- SHORT EXERCISE 1 -
Copy out the entries that come after the notebook excerpt on TensorFlow datasets, line for line and in order, leaving out the pictures.

- EXTRACTED TEXT -

---

Create the datasets using the global batch size and distribute the batches for training, validation and test batches

In [12]:
train_batches: tf.data.Dataset = train_examples.shuffle(num_examples // 4)
train_batches = train_batches.map(format_image).batch(BATCH_SIZE_PER_REPLICA)
train_batches = train_batches.prefetch(1)

validation_batches: tf.data.Dataset = validation_examples.map(format_image)
validation_batches = validation_batches.batch(BATCH_SIZE_PER_REPLICA)
validation_batches = validation_batches.prefetch(1)

test_batches: tf.data.Dataset = test_examples.map(format_image).batch(1)

## Define the distributed datasets (please complete this section)

Create the distributed datasets using `experimental_distribute_dataset()` of the [Strategy](https://www.tensorflow.org/api_docs/python/tf/distribute/Strategy) class and pass in the training batches.
- Do the same for the validation batches and test batches.

In [13]:
# GRADED FUNCTION
def distribute_datasets(
    strategy: tf.distribute.Strategy,
    train_batches: tf.data.Dataset,
    validation_batches: tf.data.Dataset,
    test_batches: tf.data.Dataset
) -> tuple[tf.distribute.DistributedDataset, ...]:

    ### START CODE HERE ###
    DistDataset = tf.distribute.DistributedDataset
    train_dist_dataset: DistDataset = strategy.experimental_distribute_dataset(
        train_batches
    )

---

- SHORT EXERCISE 2 -
According to the notebook excerpt, which method of the Strategy class is used to create the distributed datasets?

- DATA IN THIS EXERCISE -
---

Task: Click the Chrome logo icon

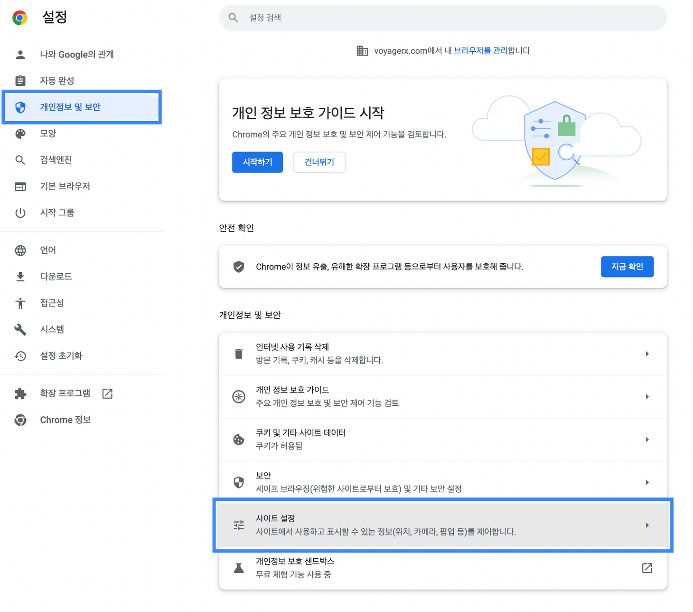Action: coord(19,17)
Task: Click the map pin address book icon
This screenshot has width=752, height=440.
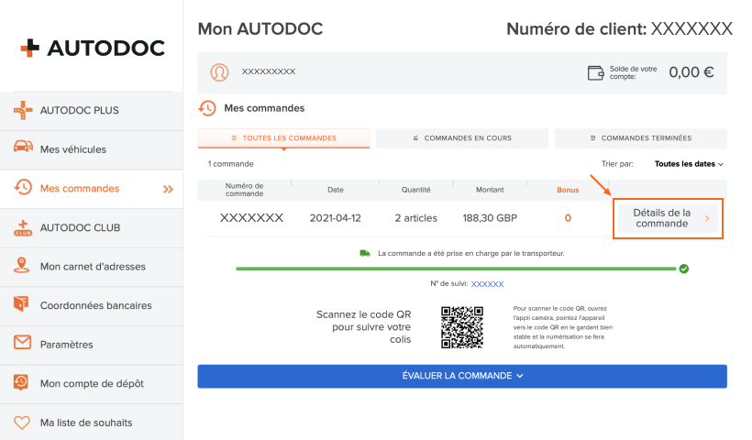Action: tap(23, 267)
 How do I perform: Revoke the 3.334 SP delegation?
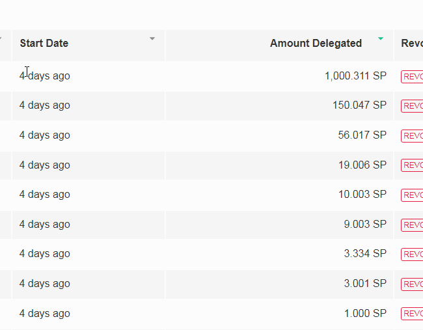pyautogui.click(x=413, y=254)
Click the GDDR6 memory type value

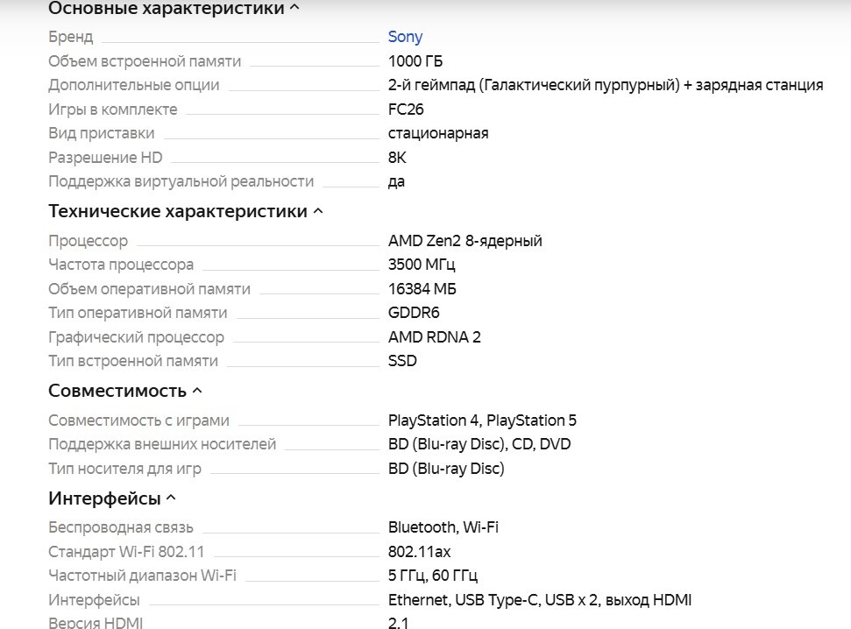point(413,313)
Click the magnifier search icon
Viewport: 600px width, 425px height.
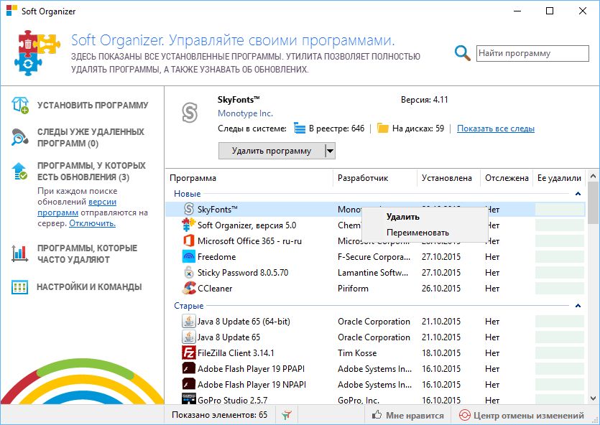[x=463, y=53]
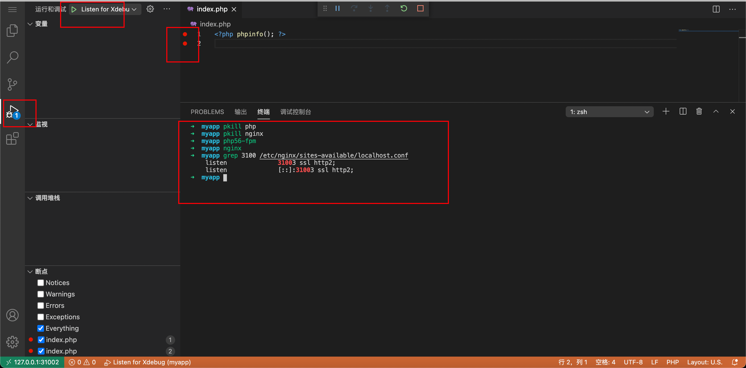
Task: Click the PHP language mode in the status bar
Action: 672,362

---

- RESULT 1 -
Task: Click the Chrome logo icon

Action: coord(19,17)
Task: Click the map pin address book icon
This screenshot has width=752, height=440.
Action: tap(23, 267)
 How do I perform: Revoke the 3.334 SP delegation?
pyautogui.click(x=413, y=254)
Click the GDDR6 memory type value

point(413,313)
Click the magnifier search icon
Viewport: 600px width, 425px height.
[x=463, y=53]
Task: Click the PHP language mode in the status bar
Action: 672,362

- RESULT 2 -
experimental_distribute_dataset()